__Task directions__. Copy out, from the entries below, each line that holds the string "will".

Start of Block

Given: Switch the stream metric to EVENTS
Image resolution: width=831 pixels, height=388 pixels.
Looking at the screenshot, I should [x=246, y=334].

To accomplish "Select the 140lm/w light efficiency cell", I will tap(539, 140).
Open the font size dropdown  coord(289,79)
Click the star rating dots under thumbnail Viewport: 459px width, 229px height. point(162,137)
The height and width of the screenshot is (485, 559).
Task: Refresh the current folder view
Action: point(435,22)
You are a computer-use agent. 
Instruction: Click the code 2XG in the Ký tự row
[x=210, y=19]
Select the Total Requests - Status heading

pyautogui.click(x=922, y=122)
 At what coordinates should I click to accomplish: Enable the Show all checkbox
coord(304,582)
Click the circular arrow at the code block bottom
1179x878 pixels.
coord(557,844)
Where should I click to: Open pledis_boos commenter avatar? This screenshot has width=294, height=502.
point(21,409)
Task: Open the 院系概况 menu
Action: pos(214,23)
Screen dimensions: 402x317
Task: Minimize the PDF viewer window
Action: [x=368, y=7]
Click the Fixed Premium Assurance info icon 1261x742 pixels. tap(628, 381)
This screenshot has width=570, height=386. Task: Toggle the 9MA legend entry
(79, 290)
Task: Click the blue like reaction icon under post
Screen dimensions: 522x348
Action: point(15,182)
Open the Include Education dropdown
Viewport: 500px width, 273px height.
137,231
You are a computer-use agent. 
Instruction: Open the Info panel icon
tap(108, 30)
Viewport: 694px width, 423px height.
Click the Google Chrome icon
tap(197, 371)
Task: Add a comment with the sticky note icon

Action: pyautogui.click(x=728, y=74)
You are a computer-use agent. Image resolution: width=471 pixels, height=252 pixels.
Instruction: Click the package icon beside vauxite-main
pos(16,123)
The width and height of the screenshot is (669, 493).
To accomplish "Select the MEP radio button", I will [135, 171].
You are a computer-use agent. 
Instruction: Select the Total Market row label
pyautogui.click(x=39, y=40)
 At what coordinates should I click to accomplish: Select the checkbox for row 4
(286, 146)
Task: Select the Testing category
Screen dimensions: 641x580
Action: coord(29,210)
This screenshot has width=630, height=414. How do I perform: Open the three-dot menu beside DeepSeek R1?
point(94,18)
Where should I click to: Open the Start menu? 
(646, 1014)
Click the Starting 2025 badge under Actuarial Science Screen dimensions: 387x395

End of Block

__Answer to the problem__.
To accomplish "Select the 140lm/w light efficiency cell", I will tap(539, 140).
To accomplish "Select the MEP radio button", I will [135, 171].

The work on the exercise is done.